= WHAT IS BEING ASKED =
Your output should be each line from the material below that has the word "computer".

= INFORMATION GIVEN =

──────────────────────────────

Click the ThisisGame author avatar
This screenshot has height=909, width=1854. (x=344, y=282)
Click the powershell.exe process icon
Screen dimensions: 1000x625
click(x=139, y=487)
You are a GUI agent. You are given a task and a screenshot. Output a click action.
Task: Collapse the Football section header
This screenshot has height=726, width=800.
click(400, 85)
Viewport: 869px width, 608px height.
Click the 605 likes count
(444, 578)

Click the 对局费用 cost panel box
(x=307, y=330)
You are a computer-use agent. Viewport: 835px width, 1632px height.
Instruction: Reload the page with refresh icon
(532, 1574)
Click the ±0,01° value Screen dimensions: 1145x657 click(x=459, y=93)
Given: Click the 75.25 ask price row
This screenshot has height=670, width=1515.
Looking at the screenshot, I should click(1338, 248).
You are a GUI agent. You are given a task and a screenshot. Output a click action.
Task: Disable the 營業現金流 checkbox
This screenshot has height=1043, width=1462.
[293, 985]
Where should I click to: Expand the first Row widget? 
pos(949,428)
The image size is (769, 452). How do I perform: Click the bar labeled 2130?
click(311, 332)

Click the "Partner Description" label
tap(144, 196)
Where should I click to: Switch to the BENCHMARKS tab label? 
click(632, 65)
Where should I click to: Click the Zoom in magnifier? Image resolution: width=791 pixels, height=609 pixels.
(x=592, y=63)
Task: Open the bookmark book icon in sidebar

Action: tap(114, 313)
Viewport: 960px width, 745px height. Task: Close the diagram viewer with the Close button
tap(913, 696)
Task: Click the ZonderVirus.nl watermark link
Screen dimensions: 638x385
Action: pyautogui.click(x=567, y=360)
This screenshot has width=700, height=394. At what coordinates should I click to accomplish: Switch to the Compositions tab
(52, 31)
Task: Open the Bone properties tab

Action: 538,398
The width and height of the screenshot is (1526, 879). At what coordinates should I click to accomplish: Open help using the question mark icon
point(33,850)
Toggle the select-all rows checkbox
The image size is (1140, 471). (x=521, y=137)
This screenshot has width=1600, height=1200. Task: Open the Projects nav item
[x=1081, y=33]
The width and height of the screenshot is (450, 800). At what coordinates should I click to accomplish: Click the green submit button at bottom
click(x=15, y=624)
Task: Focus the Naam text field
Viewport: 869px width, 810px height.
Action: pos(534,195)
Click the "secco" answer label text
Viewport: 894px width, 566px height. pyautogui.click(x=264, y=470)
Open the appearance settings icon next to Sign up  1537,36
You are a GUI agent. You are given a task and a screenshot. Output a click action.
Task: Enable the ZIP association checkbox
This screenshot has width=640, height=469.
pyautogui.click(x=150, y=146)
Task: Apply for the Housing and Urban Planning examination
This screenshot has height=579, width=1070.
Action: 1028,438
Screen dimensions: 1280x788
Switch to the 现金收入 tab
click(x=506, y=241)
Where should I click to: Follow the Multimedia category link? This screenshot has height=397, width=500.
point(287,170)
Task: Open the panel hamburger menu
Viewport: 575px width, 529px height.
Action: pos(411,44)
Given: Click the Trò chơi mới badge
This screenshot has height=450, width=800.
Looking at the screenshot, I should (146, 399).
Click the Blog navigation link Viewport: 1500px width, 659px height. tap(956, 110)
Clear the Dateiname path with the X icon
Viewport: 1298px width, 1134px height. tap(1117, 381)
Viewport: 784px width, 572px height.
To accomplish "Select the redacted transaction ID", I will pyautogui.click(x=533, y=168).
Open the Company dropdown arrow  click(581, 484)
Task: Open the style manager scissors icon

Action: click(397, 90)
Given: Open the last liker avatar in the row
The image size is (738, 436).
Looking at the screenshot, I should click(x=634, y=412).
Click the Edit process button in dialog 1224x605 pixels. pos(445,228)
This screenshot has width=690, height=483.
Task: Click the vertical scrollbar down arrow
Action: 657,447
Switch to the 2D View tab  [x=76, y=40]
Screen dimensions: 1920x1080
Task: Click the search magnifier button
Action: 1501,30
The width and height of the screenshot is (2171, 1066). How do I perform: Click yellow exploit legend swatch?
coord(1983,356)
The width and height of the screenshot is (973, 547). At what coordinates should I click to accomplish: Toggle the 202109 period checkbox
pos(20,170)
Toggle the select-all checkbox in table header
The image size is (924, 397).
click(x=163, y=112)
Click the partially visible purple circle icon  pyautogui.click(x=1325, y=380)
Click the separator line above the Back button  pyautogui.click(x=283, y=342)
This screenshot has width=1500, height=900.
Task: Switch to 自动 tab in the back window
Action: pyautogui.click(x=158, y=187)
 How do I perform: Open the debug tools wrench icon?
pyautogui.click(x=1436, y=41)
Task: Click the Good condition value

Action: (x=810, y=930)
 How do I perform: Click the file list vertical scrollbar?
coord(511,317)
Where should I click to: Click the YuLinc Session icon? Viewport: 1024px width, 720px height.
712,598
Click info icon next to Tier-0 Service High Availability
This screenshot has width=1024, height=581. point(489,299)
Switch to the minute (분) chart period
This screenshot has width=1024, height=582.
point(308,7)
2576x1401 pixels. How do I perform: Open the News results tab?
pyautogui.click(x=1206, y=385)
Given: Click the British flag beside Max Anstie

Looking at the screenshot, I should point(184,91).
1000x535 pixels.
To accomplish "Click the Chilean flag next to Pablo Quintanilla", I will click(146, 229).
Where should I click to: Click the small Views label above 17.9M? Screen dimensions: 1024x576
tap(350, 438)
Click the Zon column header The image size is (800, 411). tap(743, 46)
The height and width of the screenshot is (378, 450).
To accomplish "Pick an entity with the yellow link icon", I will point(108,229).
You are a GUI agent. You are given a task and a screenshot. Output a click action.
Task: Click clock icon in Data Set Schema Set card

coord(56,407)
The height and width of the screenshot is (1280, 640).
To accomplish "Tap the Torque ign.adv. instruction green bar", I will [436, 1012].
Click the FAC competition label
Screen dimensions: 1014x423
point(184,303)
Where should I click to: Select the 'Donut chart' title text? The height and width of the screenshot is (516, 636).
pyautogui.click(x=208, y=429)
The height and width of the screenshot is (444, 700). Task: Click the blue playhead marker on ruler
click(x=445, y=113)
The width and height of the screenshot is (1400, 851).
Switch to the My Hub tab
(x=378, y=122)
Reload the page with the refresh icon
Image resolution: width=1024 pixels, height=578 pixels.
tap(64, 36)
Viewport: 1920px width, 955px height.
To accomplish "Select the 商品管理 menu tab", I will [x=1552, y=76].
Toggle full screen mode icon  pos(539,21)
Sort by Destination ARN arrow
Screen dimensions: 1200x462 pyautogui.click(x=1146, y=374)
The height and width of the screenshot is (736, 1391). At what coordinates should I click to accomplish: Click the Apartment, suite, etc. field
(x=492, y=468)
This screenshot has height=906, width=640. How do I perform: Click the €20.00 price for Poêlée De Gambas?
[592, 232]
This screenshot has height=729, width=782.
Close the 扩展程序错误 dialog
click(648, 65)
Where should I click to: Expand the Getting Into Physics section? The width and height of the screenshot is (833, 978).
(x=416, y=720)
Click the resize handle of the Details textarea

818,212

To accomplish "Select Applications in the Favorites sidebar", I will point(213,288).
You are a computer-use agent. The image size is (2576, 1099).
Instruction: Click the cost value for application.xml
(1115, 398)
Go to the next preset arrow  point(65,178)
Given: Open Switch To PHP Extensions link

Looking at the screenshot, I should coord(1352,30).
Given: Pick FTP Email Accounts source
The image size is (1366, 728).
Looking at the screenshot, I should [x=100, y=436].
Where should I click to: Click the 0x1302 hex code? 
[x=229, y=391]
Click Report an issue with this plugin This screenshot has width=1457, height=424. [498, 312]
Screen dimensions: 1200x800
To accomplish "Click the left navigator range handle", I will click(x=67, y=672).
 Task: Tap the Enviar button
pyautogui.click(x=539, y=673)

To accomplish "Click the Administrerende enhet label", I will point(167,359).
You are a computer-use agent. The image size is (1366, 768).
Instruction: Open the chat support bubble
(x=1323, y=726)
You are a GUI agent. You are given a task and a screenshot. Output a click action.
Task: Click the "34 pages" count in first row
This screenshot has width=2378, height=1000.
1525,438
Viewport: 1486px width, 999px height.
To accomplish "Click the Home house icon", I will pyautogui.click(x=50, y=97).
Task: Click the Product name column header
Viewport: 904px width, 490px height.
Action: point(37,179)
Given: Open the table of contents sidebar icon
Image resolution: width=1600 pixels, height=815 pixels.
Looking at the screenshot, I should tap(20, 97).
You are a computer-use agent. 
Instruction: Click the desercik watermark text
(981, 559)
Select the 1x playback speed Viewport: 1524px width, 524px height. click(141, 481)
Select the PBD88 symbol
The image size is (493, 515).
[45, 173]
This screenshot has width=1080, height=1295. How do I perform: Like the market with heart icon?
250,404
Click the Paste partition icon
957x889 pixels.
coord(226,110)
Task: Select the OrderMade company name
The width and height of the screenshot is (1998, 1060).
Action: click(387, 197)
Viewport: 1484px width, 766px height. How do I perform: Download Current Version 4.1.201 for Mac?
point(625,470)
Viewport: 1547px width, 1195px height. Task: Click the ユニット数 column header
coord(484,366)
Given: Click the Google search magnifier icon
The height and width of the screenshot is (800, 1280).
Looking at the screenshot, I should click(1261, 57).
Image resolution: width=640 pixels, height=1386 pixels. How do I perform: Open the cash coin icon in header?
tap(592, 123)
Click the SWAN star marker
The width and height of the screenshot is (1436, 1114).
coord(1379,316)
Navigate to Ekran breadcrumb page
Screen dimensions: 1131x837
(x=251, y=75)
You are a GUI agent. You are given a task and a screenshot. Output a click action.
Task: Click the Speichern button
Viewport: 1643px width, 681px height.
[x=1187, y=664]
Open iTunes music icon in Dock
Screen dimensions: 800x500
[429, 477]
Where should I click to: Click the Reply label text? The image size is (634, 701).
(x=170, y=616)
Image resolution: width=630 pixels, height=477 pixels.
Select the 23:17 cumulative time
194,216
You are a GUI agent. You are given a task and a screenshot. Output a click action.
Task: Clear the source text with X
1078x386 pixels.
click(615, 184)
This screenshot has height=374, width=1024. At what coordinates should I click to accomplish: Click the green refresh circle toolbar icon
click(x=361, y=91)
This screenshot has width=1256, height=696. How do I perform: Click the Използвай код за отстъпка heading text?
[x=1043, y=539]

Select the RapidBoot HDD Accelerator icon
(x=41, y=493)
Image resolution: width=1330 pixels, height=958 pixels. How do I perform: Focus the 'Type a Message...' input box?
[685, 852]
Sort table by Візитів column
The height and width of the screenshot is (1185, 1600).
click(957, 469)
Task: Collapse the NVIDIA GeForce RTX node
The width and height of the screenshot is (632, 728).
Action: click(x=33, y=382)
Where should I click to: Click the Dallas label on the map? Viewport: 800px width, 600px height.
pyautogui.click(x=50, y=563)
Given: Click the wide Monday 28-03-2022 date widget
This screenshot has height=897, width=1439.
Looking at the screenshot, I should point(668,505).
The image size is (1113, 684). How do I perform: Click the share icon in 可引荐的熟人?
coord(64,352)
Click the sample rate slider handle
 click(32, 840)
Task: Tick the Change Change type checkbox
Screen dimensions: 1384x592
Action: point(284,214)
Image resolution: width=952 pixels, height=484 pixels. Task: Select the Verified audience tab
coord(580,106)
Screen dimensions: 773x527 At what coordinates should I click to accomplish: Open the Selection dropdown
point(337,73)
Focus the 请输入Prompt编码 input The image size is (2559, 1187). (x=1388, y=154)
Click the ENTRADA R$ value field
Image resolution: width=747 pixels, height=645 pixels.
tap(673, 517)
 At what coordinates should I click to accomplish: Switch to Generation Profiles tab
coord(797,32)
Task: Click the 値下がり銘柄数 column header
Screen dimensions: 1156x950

──────────────────────────────

= THE COMPLETED TASK =
You are a computer-use agent. Viewport: 835px width, 1632px height.
You are a computer-use agent. The image size is (2576, 1099).
You are a computer-use agent. The image size is (1366, 768).
You are a computer-use agent. 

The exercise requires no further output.